* Start STORED ROWS *
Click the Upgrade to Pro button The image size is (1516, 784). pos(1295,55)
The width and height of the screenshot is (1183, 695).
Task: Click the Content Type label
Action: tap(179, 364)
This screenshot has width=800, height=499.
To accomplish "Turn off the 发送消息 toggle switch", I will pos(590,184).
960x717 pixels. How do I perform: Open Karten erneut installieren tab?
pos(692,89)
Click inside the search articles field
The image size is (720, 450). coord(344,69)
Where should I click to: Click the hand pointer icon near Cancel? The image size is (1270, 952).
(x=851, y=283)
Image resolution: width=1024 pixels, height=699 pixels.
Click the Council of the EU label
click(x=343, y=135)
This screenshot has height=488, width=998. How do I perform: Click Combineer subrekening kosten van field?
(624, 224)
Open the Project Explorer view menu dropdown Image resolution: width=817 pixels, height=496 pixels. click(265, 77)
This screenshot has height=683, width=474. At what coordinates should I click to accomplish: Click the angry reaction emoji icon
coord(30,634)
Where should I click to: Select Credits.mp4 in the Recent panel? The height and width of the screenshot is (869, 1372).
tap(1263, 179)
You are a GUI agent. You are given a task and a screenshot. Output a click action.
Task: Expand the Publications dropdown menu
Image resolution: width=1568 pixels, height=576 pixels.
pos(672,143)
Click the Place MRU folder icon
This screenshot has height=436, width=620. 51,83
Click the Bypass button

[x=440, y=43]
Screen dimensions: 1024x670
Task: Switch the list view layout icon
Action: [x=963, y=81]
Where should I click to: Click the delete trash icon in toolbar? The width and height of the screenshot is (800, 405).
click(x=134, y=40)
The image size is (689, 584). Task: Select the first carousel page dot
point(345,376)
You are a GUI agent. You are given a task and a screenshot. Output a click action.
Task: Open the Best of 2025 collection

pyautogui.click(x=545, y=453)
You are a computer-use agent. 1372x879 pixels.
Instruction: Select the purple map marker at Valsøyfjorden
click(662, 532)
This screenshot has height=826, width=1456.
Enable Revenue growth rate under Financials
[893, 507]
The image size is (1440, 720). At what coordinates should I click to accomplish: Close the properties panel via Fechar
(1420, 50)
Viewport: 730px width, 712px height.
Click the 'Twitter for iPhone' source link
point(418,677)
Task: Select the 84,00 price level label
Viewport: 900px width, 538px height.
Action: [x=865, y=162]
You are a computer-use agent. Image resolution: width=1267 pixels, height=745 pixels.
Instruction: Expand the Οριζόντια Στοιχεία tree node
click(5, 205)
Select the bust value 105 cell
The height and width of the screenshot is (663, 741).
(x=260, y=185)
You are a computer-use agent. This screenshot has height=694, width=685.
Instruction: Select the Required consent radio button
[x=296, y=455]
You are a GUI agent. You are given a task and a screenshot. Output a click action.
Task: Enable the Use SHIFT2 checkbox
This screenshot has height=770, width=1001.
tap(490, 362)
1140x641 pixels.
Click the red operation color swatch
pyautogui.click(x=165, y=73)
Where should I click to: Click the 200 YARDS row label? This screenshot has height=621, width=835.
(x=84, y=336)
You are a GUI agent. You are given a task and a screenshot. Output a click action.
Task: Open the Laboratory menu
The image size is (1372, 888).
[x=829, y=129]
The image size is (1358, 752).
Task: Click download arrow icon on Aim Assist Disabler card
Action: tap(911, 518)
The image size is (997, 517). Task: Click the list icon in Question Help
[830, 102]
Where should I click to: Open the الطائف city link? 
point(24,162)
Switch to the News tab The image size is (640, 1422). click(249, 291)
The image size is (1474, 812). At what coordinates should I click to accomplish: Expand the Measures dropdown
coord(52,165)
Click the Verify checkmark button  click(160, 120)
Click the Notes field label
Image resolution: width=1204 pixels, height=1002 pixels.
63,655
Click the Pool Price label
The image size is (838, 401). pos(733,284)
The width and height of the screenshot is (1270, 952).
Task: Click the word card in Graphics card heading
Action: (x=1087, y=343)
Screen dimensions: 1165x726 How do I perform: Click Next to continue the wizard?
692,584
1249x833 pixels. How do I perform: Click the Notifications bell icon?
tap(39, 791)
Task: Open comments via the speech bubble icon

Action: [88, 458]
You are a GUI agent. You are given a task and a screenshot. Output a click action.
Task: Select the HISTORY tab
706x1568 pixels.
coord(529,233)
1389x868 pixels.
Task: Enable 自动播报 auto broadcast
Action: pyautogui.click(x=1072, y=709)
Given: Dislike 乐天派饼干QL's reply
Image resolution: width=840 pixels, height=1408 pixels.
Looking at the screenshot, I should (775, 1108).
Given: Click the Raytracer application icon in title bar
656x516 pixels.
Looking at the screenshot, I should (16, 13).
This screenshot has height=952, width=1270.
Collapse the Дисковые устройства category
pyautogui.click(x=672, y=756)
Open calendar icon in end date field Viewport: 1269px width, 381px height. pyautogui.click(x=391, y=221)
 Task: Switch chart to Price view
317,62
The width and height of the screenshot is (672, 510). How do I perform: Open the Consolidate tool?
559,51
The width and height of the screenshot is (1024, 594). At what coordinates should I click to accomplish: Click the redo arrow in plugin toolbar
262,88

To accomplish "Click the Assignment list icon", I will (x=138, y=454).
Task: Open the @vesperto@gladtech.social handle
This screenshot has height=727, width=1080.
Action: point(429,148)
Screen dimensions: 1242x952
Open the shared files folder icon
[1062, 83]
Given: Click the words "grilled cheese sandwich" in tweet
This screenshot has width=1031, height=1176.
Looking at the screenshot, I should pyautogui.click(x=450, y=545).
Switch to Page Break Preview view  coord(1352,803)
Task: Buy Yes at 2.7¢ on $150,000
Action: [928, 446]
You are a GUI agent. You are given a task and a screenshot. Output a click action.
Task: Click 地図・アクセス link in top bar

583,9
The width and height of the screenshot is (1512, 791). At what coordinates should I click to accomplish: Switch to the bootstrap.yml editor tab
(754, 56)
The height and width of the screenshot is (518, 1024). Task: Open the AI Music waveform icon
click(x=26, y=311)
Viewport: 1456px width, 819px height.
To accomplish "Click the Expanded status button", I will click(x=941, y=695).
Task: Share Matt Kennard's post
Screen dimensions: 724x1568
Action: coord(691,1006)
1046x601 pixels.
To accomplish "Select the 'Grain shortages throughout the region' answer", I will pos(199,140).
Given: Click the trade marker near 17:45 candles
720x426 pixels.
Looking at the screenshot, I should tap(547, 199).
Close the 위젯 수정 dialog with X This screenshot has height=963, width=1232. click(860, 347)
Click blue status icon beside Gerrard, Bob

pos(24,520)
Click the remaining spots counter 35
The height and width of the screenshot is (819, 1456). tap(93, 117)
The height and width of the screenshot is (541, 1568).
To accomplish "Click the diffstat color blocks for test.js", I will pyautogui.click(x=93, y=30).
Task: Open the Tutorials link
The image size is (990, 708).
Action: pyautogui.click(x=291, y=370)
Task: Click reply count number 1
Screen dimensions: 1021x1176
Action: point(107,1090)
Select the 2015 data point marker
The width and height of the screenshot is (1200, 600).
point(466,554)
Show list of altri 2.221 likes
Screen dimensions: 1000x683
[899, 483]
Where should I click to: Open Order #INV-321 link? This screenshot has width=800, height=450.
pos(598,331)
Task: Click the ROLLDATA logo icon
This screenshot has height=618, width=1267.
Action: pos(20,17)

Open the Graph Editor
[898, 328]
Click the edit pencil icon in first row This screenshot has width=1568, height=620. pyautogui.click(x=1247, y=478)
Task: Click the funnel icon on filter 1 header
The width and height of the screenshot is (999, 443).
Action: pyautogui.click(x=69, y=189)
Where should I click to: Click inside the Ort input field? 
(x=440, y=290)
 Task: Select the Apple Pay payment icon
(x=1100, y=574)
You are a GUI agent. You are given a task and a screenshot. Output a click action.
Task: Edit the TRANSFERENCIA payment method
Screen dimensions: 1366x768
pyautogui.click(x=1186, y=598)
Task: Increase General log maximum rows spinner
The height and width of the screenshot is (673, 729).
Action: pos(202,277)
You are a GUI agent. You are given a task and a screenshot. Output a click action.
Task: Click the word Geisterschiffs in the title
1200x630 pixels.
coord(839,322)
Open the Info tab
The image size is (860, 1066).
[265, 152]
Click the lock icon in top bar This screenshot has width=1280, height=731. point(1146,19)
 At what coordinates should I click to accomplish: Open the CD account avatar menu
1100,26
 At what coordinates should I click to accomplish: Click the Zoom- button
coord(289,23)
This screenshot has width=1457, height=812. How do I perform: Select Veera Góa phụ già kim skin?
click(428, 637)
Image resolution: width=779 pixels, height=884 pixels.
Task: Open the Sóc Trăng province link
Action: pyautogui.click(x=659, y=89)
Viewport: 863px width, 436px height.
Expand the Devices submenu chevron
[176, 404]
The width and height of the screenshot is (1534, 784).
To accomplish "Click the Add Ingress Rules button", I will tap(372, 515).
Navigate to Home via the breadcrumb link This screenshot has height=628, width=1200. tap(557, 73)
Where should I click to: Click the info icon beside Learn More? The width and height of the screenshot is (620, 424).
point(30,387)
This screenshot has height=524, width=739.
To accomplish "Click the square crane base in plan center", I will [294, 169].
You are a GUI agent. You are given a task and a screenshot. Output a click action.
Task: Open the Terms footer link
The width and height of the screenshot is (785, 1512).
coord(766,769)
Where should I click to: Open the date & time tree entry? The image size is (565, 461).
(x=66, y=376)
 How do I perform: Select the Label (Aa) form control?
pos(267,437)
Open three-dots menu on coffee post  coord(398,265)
* End STORED ROWS *
### THE EXERCISE:
Reproduce word for word the stretch of the records from their start through the line containing "Open the Project".

### COMPLETED EXERCISE:
Click the Upgrade to Pro button The image size is (1516, 784). pos(1295,55)
The width and height of the screenshot is (1183, 695).
Task: Click the Content Type label
Action: tap(179, 364)
This screenshot has width=800, height=499.
To accomplish "Turn off the 发送消息 toggle switch", I will pos(590,184).
960x717 pixels. How do I perform: Open Karten erneut installieren tab?
pos(692,89)
Click inside the search articles field
The image size is (720, 450). coord(344,69)
Where should I click to: Click the hand pointer icon near Cancel? The image size is (1270, 952).
(x=851, y=283)
Image resolution: width=1024 pixels, height=699 pixels.
Click the Council of the EU label
click(x=343, y=135)
This screenshot has height=488, width=998. How do I perform: Click Combineer subrekening kosten van field?
(624, 224)
Open the Project Explorer view menu dropdown Image resolution: width=817 pixels, height=496 pixels. click(265, 77)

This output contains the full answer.